41 Connick, Adventures in Light and Color, p. 150. Viollet-le-Duc also discusses the effect of proximity or distance on the view the spectator has of a stained glass panel. He illustrates his point by showing how, at a distance of 20 metres, a head “d’une exécution si brutale prend un tout autre caractère. Ce sont les traits d’un jeune home à la barbe naissante.” (Dictionnaire raisonné de l’architecture française du XI au XVI siècle, article “Vitrail,” pp. 421-22).

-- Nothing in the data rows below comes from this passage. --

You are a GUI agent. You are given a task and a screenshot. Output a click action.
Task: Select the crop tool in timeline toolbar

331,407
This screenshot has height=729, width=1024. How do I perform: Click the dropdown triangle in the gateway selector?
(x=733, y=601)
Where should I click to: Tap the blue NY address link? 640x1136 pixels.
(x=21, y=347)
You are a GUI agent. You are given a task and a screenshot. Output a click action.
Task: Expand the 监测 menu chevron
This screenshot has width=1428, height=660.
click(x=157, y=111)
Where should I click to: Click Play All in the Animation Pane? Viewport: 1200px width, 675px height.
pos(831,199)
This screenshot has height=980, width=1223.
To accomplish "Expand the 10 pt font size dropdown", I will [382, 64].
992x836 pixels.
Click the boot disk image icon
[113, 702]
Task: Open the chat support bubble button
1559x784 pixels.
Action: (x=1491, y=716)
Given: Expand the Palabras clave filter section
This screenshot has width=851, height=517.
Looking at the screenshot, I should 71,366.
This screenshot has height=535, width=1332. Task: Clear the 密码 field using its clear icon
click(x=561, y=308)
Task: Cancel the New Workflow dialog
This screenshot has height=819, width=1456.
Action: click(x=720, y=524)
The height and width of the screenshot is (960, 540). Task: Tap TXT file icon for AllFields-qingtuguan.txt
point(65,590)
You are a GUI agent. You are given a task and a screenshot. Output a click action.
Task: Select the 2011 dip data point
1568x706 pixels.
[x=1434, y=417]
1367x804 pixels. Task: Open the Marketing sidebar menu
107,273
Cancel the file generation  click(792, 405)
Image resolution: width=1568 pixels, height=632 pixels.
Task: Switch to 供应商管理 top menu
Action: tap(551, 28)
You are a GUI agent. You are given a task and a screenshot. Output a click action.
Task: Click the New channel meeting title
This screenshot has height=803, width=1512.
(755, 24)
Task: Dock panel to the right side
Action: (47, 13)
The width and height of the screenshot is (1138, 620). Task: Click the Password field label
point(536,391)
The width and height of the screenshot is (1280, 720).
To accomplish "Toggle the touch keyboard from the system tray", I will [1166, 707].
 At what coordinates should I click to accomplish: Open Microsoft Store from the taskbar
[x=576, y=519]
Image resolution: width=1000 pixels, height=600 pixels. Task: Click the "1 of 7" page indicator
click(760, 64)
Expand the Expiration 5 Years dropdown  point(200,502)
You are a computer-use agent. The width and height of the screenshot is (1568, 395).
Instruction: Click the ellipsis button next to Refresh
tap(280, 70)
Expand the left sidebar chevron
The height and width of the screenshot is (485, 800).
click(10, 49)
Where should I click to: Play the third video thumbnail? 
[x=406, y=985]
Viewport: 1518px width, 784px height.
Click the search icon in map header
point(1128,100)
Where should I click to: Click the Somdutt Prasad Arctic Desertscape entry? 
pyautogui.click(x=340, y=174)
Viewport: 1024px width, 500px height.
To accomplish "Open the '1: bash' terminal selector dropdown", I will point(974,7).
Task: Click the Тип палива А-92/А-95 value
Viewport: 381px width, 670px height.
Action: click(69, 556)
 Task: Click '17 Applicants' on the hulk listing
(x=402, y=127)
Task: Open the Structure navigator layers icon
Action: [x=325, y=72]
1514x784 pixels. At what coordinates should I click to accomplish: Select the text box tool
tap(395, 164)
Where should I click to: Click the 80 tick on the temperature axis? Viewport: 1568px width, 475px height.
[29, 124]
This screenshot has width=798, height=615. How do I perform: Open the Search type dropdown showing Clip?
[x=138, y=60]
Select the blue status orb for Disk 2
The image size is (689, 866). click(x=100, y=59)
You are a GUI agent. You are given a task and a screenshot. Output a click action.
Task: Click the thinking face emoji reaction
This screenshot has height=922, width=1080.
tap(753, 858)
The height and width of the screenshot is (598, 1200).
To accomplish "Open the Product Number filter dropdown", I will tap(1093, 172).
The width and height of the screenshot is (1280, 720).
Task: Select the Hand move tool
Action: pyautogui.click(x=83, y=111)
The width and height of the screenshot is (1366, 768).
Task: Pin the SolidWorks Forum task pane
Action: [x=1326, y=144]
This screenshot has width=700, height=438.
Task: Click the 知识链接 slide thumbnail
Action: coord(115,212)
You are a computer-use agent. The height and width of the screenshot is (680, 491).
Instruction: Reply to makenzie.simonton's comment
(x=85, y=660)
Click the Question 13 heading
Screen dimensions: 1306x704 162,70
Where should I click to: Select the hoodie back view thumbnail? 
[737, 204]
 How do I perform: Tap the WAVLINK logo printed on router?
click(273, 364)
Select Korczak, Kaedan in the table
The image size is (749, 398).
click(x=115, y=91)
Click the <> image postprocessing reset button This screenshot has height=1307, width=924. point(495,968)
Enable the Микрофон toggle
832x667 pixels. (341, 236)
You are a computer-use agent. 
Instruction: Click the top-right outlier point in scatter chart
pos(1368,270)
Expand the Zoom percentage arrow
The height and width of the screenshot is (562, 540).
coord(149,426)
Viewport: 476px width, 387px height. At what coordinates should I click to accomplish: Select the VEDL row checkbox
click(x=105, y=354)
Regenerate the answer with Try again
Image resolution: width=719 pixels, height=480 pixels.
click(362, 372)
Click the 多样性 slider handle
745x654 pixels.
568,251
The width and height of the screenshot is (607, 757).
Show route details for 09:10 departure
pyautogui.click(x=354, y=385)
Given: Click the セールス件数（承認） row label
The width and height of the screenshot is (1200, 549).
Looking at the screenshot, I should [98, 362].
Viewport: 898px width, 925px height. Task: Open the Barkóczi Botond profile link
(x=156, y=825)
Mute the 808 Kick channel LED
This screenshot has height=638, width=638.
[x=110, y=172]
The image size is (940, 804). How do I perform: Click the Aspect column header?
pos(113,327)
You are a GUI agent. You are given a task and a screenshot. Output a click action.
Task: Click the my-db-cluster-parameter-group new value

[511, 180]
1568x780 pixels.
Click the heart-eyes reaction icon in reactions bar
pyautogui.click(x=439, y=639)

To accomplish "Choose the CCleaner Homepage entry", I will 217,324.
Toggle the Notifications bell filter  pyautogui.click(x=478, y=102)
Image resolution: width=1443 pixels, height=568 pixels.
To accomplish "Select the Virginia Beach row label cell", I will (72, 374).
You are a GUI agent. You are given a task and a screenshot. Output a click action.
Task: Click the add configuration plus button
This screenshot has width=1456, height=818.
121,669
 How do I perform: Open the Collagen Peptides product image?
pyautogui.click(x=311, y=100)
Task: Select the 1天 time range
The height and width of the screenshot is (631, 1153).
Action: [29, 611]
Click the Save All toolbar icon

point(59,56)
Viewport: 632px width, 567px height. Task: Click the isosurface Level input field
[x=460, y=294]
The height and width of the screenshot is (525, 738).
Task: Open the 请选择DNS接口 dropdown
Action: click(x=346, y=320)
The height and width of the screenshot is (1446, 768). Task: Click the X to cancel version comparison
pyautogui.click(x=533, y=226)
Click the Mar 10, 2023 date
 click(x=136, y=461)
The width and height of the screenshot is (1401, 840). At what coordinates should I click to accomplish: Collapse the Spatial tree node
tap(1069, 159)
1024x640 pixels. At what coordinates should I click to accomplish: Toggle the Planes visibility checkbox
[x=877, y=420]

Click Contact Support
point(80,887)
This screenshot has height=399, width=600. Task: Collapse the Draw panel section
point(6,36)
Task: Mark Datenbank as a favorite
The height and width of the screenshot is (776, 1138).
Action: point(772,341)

42 On widespread post-WWII demolition of British churches resulting in the loss of fine stained glass windows, see Sewter, The Stained Glass of William Morris and his Circle, pp. 83-84. On the destruction of Townhead Parish Church, see Juliet Kinchin, Hilary Macartney, David Robertson, Cottier’s in Context: Daniel Cottier, William Leiper and Dowanhill Church, Glasgow, 3 (Case Study), (Edinburgh: Historic Scotland, 2011), p. 13. An e-mail to the author from Professor Ray McKenzie, recently retired from the faculty of the Glasgow School of Art, suggests that some individuals did try, unsuccessfully, to prevent the destruction. McKenzie recalled a conversation he had had “many, many years ago,” when he himself was still an undergraduate, with the Scottish film director Murray Grigor in the company of the Glasgow University Art History professor McLaren Young. Grigor told “about an encounter he had with a demolition squad knocking down a church in Glasgow with some Morris & Co. glass in the windows. When he asked the foreman if he would accept a bung (£50 if I remember rightly) to let them remove the glass before the wrecking balls got to work, he (the foreman) picked up a half brick and with a sneer threw it through the window. 'That's what you get for fifty quid' was his enlightened comment.” (E-mail of 27 September 2015) Charles Sewter points to other instances of casual disregard for stained glass windows, such as extracting figures from their backgrounds and surrounds of patterned work and resetting them in plain glass. (The Stained Glass of William Morris and his Circle, p. 85) It is hard to imagine a sculpture or painting being subjected to such cavalier treatment.

43 On the fate of Sowers’ window, see, for instance, “JFK airport dismantles famed stained glass window,” USA Today (2 February 2008) and Noah Fleisher, “Broken glass – Robert Sower’s window at JFK Airport’s American Airlines terminal,” Antique Trader (4 April 2008). . On the “perfect collaboration” of Cottier and Thomson, see Michael Donnelly, Glasgow Stained Glass: A Preliminary Study (Glasgow: Glasgow Museums and Art Galleries, 1981), p. 9 and Sally Joyce Rush, “Alexandeer Thomson, Daniel Cottier and the Interior of Queen’s Park Church” in Gavin Stamp and Sam McKinstry, eds., “Greek” Thomson (Edinburgh: Edinburgh University Press, 1994), pp.77-85. In contrast, there is no discussion of stained glass decoration in Ronald McFadzean’s groundbreaking and thoroughly documented The Life and Work of Alexander Thomson (London: Routledge, 1979), or in Gavin Stamp’s beautifully illustrated Alexander “Greek” Thomson (London: Lawrence King Publishing in association with Glasgow 1999 Festival Company Ltd., 1999).